Prior to joining the Marines, Howard worked as a shoemaker. Lynn was a major exporter of shoes in the early 19th century and it is likely that he worked for one of the large-scale shoe manufacturers operating in the town.
Howard enlisted in the Marines at Boston on October 15, 1812. In early 1813 he was transferred from the Marine barracks to the frigate Chesapeake. He joined Constitution’s crew on August 19, 1813 and was transferred to the Charlestown Marine barracks on October 20, 1813.
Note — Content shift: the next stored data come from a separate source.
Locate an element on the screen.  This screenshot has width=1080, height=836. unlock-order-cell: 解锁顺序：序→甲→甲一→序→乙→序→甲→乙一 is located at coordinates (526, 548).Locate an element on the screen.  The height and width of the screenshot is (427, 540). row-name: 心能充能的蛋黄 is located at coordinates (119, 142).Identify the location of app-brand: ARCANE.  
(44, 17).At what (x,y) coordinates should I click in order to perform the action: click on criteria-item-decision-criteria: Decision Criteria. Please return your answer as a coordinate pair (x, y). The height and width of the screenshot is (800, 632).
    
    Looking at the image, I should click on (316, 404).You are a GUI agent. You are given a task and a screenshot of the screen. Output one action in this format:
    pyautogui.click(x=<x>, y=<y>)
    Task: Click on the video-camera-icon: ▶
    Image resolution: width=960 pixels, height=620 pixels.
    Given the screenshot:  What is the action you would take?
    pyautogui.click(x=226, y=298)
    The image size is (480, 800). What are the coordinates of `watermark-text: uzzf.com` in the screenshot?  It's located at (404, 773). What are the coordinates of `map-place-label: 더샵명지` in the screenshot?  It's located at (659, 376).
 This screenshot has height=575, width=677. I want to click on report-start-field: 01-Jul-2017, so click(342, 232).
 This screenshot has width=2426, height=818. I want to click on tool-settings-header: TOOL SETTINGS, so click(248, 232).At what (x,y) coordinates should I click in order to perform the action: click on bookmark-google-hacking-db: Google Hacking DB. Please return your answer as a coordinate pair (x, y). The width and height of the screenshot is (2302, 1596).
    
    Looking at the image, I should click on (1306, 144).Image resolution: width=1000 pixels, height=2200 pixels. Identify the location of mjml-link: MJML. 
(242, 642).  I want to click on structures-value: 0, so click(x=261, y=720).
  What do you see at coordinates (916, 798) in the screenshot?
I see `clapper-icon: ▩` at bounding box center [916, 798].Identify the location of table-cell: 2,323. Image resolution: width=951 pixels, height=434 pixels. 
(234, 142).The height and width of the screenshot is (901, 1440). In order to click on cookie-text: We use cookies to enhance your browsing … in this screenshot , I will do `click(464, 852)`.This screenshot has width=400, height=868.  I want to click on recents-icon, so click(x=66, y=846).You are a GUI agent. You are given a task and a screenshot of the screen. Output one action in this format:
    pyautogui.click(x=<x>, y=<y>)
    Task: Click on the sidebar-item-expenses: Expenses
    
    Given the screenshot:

Marine privates served as the shipboard police force and were, in effect, sea-going soldiers. They used the same manual of arms as the army and trained in much the same way. Unlike the army, Marines had to be familiar with naval work and warfare. Marines could not be ordered aloft to do the work of the seamen there, but they could expect to man the capstan or serve as gun crews on the gun deck. Marines stood watch as sentries at sensitive parts of the ship, to see that no unauthorized people passed into those spaces (such as the captain’s cabin or the spirit room). In battle, Marines armed with muskets or rifles took up station along the gangway or in the tops to keep up a constant fire on the enemy’s decks. The Marine private received $6.00-$8.00 per month.
Battles and Engagements
During his time on board, the ship was blockaded in Boston harbor.
Howard received his discharge from the Marines on October 29, 1817. He returned to Lynn, where he resumed the shoemaker’s trade. On March 21, 1855, he filed a declaration to obtain bounty land to which he was entitled under the Bounty Land Act of March 3, 1855. He was awarded 160 acres for his service.
Howard died of “paralysis” on July 25, 1857 in Lynn. His widow applied for and received a pension of $8.00 per month, commencing February 14, 1871. Lydia Howard died July 16, 1884.